For the Tories now face serious problems. It is not just the bitterness that many seem to feel towards their own party, it is the growing number of scandals that beset the organisation. The tragic suicide of a young Conservative activist amid allegations of bullying and predatory sexual advances has seen a set of heart broken, baffled but decent parents caught up in a battle against some genuinely nasty individuals- some of them the same people now running the Leave campaign. The, at best, casual disregard for the niceties of electoral law has set off a chain of investigations into Conservative cheating in the 2015 General Election and several by-elections. In fact there is evidence that the scandal goes way beyond some small misunderstandings and amounts to a wholesale electoral and financial fraud which has subverted our democracy.

The fact is that the Tories have behaved with a contempt for the truth and quite possibly a contempt for the law. The arrogance that the Leave campaign has shown is of a peace with an attitude that regards truth as optional and that the only thing that matters is victory.

The referendum campaign has been a period of phony war. June 23rd will be an inflection point for a new crisis.

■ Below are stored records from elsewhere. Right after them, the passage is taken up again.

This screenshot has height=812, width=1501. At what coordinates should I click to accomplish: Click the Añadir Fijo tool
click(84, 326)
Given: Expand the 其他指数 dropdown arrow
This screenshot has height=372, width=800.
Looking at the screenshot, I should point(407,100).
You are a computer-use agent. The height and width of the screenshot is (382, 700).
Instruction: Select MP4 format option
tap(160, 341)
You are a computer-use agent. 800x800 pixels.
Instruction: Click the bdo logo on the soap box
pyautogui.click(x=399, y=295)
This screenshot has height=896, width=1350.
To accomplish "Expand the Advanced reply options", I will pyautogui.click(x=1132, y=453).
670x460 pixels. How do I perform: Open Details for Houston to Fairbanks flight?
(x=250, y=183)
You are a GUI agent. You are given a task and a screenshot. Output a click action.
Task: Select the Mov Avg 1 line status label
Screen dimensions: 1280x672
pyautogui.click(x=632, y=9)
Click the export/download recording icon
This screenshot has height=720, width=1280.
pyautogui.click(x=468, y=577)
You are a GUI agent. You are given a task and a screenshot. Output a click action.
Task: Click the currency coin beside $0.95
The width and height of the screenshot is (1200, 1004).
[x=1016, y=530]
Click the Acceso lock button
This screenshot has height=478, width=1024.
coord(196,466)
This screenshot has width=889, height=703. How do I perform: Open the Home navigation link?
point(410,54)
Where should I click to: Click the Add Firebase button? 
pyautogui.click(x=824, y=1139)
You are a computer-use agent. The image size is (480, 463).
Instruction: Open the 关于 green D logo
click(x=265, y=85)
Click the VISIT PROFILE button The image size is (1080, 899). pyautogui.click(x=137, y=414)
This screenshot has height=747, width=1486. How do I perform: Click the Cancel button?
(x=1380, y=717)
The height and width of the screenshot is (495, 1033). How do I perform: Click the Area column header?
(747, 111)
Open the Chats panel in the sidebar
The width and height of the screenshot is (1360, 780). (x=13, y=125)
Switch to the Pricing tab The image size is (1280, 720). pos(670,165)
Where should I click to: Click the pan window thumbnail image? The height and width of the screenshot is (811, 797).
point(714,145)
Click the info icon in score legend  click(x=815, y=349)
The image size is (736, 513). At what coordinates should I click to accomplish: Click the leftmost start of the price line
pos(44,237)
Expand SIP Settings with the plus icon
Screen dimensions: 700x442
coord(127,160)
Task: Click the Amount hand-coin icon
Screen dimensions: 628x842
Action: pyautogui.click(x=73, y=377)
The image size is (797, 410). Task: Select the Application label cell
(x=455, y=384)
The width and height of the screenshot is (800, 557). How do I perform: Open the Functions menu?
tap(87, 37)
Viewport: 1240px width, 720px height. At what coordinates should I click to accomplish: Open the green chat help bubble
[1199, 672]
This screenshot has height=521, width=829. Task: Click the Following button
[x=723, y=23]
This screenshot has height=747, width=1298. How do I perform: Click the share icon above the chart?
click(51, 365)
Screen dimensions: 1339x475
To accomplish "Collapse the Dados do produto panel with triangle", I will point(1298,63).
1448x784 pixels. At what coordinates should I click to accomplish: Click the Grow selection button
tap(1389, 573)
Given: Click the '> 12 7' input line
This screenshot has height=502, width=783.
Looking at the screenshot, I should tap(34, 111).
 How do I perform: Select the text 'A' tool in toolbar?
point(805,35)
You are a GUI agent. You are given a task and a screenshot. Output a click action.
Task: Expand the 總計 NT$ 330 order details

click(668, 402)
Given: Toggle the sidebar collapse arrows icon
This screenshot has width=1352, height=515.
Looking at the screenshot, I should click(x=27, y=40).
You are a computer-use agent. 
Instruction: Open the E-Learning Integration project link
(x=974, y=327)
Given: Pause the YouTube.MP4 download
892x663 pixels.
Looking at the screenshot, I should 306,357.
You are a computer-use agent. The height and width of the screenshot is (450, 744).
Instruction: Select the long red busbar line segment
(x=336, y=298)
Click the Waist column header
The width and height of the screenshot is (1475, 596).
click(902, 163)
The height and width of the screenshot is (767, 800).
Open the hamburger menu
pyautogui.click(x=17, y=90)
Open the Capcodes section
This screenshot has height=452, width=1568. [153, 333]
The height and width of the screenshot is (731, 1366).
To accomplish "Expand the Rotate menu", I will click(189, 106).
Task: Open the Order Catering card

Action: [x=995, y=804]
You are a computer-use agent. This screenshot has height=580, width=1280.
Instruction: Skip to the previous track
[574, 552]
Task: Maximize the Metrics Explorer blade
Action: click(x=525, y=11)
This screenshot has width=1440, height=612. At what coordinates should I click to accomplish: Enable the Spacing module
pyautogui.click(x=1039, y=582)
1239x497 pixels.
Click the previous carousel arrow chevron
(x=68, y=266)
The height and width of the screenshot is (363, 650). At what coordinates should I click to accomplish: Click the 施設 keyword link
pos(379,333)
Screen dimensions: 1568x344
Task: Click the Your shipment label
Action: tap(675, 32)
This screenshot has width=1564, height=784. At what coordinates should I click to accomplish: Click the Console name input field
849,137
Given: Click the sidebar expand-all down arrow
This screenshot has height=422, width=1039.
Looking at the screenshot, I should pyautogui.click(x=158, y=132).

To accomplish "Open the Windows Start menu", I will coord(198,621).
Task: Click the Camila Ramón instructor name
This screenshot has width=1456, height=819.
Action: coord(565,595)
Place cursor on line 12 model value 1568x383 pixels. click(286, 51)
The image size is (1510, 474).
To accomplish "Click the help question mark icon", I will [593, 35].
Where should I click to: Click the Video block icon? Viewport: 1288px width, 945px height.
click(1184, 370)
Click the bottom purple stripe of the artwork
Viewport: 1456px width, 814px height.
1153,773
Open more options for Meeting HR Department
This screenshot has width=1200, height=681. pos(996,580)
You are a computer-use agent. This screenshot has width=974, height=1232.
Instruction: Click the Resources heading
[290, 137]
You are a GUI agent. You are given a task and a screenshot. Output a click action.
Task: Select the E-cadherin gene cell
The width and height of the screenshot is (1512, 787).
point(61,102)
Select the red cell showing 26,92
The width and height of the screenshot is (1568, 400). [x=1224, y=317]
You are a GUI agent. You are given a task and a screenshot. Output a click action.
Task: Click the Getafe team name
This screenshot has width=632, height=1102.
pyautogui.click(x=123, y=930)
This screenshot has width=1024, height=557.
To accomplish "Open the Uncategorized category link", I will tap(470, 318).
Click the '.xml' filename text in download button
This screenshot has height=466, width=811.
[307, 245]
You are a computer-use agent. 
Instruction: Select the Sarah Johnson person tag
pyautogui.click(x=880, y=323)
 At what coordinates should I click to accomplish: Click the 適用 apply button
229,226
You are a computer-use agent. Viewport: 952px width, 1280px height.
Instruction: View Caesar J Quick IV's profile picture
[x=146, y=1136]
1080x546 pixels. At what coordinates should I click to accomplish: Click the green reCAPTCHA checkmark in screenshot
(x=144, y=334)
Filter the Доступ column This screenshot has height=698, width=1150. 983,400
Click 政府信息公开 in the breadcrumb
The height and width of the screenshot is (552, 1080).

If Leave wins, then there will be a national crisis which will probably distract to some degree from the crisis in the Tories. If Remain wins, however, then the storm around the Conservatives will break. Those who have felt obliged to keep silent in order not to affect the referendum result, will lose their constraints. Those on the Remain side who were aghast at Mr. Cameron's referendum gamble but could not speak out, will also gain the freedom to speak.

The explosion of noise that will follow could see not merely the emergence of the full scale of the details of the Conservatives alleged financial misdealing, but even further scandals may come to light.

The Conservatives who one year ago gloried in their trouncing of their erstwhile coalition partners, the Liberal Democrats, may in one years time themselves be facing an existential crisis.